* Given exercise 1 *
In the listing below, copy verbatim the part that opens with the line containing "Task: Click the Attila Aldemir email link" and runs through the end of the listing, with both ends included. Leave out the pictures.

* Extract *
'''

Acknowledging these gaps emphasizes the need for pre-deployment LOAC training not only to achieve LOAC’s dual purposes, but also to preserve the legitimacy of the law itself. As Pede explains, decades of policy-driven rules of engagement tailored to counterinsurgency and counter-terrorism operations have created expectations that they have become new normative rules. Moreover, these policy decisions might affect not only tactical decision-making, but also help manage interoperability as a recognition of partner-nation legal obligations, for example to Additional Protocols I and II, and the extraterritorial application of the European Convention on Human Rights. Policy choices may intentionally narrow the ‘legal maneuver space’ for a specific mission, but they do not change the law of armed conflict. Training will help commanders and troops understand the policy/law distinction and apply force consistent with LOAC and treaty obligations in future armed conflict.  

Dissemination, Education, or Training? 

The 1949 Geneva Conventions require states to disseminate the text of the convention to ensure that the principles are known by the ‘entire population’ (see, e.g., GC I, Art. 47). The article further requires the study of the conventions in states’ “programmes of military… instruction.”   

While educating the force on LOAC principles is a good start, embedding knowledge into the reflexes of military leaders and soldiers via training is a critical step towards ensuring compliance. As Elizabeth Stubbins Bates points out, the scholarly and practitioner consensus is that mere ‘dissemination’ is insufficient for LOAC compliance. According to the ICRC, LOAC must be ‘integrated’ into the training cycle and military decision-making as a whole. The Roots of Restraint in War study concluded that such training results in increased compliance on the battlefield. US policy also focuses on compliance, as Professor Chris Jenks confirms, DOD Directive 2311.01 requires the implementation of “effective programs… to prevent violations of the law of war.”

Indeed, effective training of LOAC within armed forces requires a multi-faceted approach, combining classroom instruction, and experiential learning through realistic scenario-based exercises. It is one thing to appreciate the law in a sanitized classroom environment; it is quite another to demonstrate understanding in a split-second decision on the battlefield. The Roots of Restraint study arrived at the same conclusion, noting that “adherence is best tested under duress.” For example, while soldiers may understand conceptually the obligation to respect civilians, the true test of internalization occurs when they encounter civilians on a mock (or real) battlefield. This latter practice-based level of understanding creates the muscle memory that will help fulfil the aims of the law of war.

What to Train?

Commanders rightly turn to their legal advisers for assistance in LOAC training but should be careful not to defer leadership in the effort. While legal advisers may aid in the training, law of war compliance is a commander’s responsibility, under Art 87(2) Additional Protocol I for those states which have ratified it, and as customary LOAC. As Craig Jones notes, legal advisers advise and commanders decide.  While Jones focuses on the operational setting, his observation is no-less relevant in the pre-deployment training setting.

'''

* Given exercise 2 *
In the law of armed conflict training extract, which US Department of Defense directive requires effective programs to prevent violations of the law of war?

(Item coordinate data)
'''

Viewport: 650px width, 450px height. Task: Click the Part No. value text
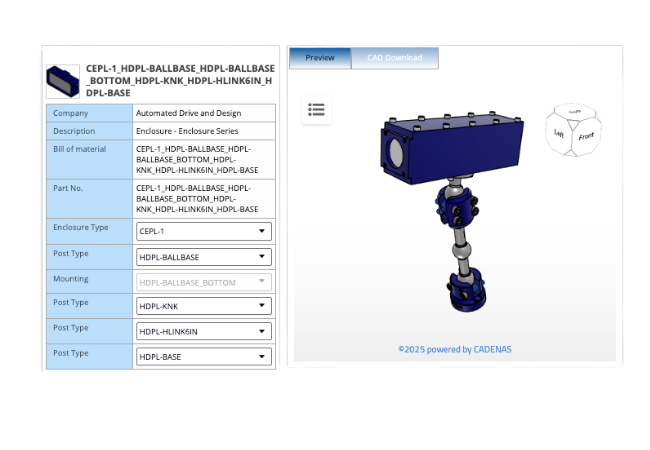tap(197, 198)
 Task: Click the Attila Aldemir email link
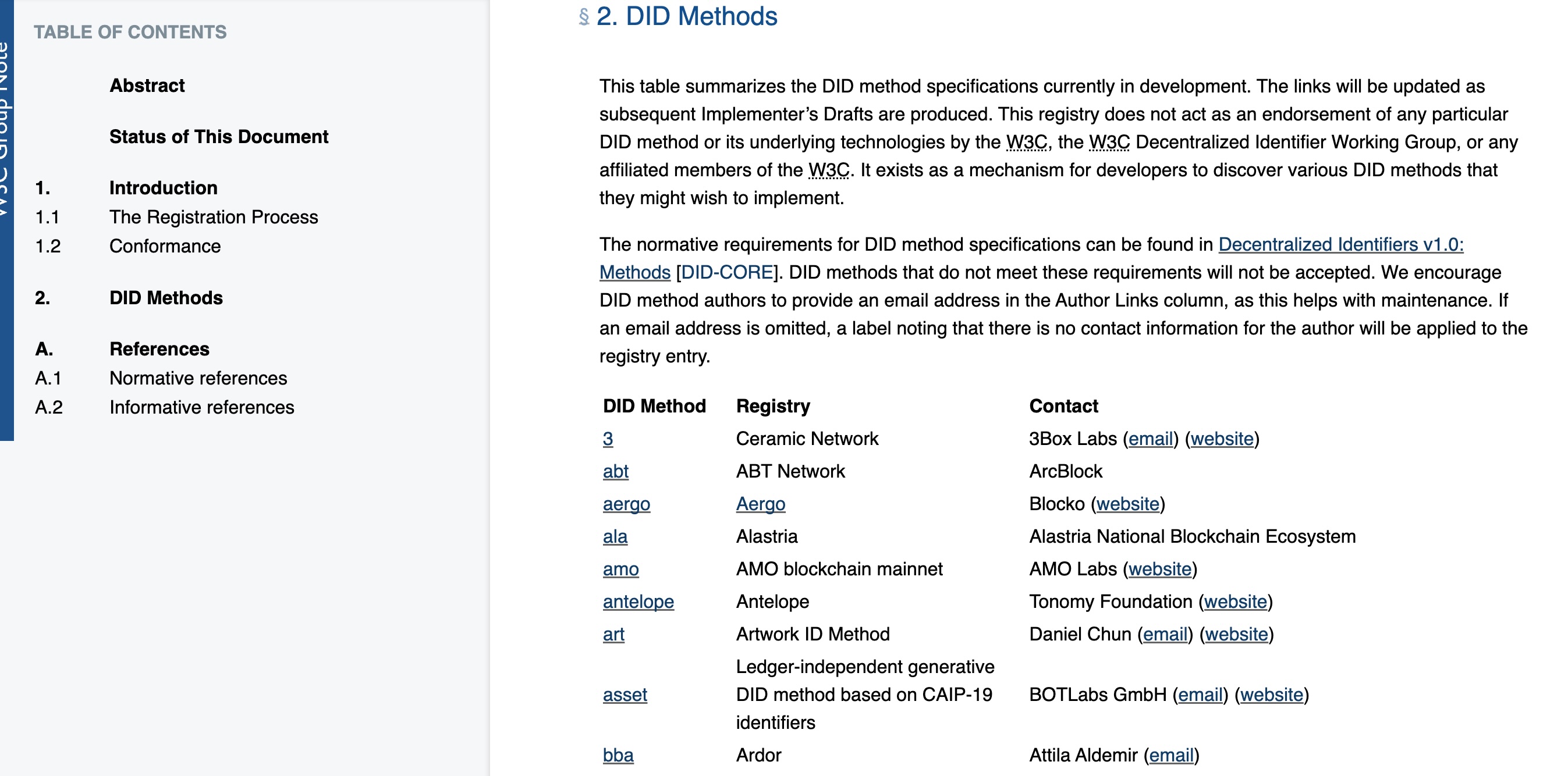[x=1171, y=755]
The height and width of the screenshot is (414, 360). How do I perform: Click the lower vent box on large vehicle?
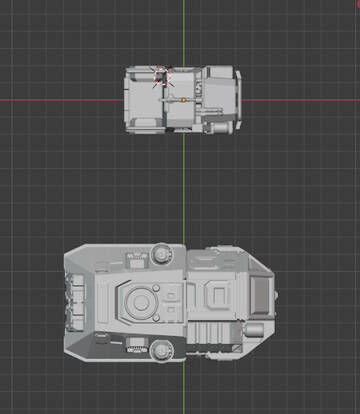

'''

* Correct response 1 *
 Task: Click the Attila Aldemir email link
[x=1171, y=755]
The height and width of the screenshot is (414, 360). How do I perform: Click the lower vent box on large vehicle?

* Correct response 2 *
DOD Directive 2311.01